Saturday, November 10, 2007

Levenson & the Task of Old Testament Theology - Part 3


So now we know why Levenson isn't a fan of OTT, but at this point some accuse Levenson of speaking out of both sides of his mouth; he's not a fan of OTT and yet theologizes about the text Christians call the Old Testament. However, there seems to be an equivocation of terms. For Levenson there is a difference between the technical field of Old Testament Theology and doing theology with the text of the Hebrew Bible. The former, as seen in the other posts, is unable to accomplish its task of being historically contextual, creating a unifying theology out the entire Hebrew Bible, alongside the emphasis on the practice being done only by those of the faith. The latter has no such methodological baggage. “Instead, Jewish biblical theology is likely to be, as it always has been, a matter of piecemeal observations appended to the text and subordinate to its particularity. As Gershom Scholem put it, “not system but commentary is the legitimate form through which truth is approached.””

This is a very helpful explanation by Levenson of the differences he sees between "Old Testament Theology" and "Old Testament theology" (if I can distinguish the two with lowering the case of theology in the latter). Because of this explanation, Levenson actually does what he sets out to do and his works do in fact follow from the methodology he has laid out. “To be sure, Jews have contributed studies of theological themes in various texts of the Hebrew Bible.” Again, this is exactly what Levenson does in most of his major works and he does it fairly consistently. He does trace themes throughout the Hebrew Bible.

This post will be concerned with an interesting qualification on how Levenson plans on doing theology, namely, it's being synchronic. I am taking this qualification from his introduction to Sinai & Zion: An Entry Into the Jewish Bible.

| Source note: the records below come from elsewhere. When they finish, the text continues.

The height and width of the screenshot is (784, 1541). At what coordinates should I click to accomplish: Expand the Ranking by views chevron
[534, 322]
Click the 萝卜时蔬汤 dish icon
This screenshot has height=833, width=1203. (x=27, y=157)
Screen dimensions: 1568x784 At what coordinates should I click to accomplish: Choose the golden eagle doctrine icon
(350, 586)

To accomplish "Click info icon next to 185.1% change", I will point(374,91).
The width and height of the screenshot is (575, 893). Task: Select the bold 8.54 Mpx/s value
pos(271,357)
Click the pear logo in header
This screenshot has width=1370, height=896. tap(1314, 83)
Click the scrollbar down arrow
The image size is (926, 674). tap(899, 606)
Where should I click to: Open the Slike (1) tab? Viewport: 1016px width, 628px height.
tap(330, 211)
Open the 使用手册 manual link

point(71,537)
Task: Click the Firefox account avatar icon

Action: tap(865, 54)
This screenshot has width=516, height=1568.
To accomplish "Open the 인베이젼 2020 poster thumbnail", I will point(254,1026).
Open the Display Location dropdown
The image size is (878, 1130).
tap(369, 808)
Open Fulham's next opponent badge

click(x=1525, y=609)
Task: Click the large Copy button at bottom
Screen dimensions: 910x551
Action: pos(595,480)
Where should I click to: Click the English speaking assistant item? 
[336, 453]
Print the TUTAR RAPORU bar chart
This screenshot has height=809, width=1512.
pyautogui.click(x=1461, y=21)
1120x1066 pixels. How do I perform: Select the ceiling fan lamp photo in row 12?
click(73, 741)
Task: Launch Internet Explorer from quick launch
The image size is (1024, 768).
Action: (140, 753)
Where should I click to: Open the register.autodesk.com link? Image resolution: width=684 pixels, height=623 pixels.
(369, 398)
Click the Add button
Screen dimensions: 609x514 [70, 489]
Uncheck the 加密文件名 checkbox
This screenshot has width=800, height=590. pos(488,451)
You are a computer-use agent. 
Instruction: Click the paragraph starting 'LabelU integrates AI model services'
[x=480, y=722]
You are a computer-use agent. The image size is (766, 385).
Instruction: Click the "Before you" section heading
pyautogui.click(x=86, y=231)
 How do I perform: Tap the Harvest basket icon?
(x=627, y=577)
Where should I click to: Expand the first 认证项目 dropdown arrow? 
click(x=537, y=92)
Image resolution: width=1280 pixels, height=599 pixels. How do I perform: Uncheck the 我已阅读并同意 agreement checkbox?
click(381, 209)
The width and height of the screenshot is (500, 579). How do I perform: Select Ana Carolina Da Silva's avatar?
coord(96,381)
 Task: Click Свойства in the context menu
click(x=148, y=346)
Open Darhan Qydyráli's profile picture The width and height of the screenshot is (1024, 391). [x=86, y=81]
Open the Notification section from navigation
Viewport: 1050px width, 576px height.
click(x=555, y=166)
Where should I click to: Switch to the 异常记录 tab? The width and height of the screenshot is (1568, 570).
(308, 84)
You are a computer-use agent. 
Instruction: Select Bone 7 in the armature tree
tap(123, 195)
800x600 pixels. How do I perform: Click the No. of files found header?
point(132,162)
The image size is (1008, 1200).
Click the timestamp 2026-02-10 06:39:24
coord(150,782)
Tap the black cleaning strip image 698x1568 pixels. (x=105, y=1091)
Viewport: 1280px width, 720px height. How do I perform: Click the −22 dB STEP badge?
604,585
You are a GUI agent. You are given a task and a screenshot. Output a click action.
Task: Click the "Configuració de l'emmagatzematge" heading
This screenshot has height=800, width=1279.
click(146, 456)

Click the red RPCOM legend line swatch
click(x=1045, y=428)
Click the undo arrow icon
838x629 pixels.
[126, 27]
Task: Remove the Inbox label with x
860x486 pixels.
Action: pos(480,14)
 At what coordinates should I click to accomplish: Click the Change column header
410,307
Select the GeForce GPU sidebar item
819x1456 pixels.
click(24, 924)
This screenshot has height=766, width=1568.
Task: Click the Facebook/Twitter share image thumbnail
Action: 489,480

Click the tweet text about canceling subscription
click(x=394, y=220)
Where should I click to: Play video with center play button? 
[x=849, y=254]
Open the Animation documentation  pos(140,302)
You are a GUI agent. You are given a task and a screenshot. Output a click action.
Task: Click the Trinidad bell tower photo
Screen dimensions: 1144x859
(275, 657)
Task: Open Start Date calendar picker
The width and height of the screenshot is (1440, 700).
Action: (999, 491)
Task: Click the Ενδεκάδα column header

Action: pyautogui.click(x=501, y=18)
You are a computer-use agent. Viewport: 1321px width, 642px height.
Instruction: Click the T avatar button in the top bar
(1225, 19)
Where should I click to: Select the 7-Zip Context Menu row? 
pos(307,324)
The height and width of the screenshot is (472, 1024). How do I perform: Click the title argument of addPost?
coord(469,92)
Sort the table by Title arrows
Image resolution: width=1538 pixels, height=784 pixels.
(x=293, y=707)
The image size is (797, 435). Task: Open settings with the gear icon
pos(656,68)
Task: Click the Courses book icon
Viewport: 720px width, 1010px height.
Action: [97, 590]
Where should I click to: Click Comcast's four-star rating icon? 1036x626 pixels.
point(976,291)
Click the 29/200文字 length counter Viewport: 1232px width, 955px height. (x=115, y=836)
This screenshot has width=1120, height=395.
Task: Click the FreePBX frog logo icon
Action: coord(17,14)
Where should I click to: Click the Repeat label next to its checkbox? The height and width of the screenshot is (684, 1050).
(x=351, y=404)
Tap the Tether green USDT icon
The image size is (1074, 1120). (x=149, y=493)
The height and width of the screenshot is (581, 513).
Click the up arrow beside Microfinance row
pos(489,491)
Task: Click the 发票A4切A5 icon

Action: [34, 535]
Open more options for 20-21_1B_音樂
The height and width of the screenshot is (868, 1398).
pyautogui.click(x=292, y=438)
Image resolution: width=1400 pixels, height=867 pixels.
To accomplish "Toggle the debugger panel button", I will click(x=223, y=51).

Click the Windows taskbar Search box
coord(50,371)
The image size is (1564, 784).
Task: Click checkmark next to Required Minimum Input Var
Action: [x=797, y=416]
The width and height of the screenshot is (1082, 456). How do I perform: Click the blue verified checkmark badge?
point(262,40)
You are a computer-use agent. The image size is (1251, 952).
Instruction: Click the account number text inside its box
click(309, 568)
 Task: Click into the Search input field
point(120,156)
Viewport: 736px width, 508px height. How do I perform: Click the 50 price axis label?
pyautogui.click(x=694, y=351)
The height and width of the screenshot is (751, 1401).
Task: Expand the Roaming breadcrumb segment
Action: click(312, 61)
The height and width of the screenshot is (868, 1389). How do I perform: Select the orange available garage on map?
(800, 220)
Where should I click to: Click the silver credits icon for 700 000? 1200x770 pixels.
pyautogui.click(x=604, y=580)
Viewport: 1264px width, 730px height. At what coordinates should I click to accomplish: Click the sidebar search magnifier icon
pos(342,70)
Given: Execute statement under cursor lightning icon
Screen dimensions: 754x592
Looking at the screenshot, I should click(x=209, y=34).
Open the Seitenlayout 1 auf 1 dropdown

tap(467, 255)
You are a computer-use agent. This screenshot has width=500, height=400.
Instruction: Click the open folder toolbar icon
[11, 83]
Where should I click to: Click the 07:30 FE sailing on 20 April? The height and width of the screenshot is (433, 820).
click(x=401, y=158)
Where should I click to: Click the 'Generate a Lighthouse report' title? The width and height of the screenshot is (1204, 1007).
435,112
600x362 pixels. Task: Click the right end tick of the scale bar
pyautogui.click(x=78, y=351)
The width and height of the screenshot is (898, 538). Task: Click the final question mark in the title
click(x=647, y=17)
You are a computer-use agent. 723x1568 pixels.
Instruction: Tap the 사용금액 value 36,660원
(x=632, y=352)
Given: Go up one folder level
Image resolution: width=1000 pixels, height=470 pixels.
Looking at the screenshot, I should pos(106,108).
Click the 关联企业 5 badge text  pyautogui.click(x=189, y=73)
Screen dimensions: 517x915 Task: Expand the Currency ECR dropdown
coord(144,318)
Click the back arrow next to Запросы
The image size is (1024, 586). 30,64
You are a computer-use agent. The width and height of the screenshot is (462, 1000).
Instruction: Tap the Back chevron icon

Levenson’s explicit concern is to make this book a synchronic study rather than diachronic (page 12). While at first agreeing with Christopher Seitz who argued, “Although the author suggests in the introduction that his approach would favor synchronic analysis (p. 12), the bulk of his work remains at the diachronic level. This is not to say that Levenson is disinterested in generating stimulating theological positions based upon the present text. Far form it…but the spadework which produces these proposals is still predominantly diachronic…” I have come to nuance this view somewhat. Levenson’s view of synchronicity is in opposition to the type of historical criticism proposed by Wellhausen’s extreme source criticism. In this case, Levenson is showing that although he makes use of historical-criticism as a tool he is not interested in canonizing history as Wellhausen did. “In short, Wellhausen decomposed the Torah into its constituent documents, reconstructed history from those components, and then endowed history with the normativity and canonicity that more traditional Protestants reserve for scripture.” This is the sort of diachronic analysis he is avoiding when he calls Sinai & Zion a work of synchronicity. Importantly, what Seitz calls the diachronic spadework, is probably better described as tradition-history, a task Levenson is heavily involved in. Of course, to engage in tradition-history is in some sense diachronic, so I don’t want to dismiss Seitz’s observation outright, only show that Levenson’s definitions of synchronic and diachronic are not the same as Seitz’s and therefore shouldn’t be considered to be contradicting himself by declaring to do one thing while actually doing another. But there will be much more on how Levenson actually utilizes tradition-history in later posts.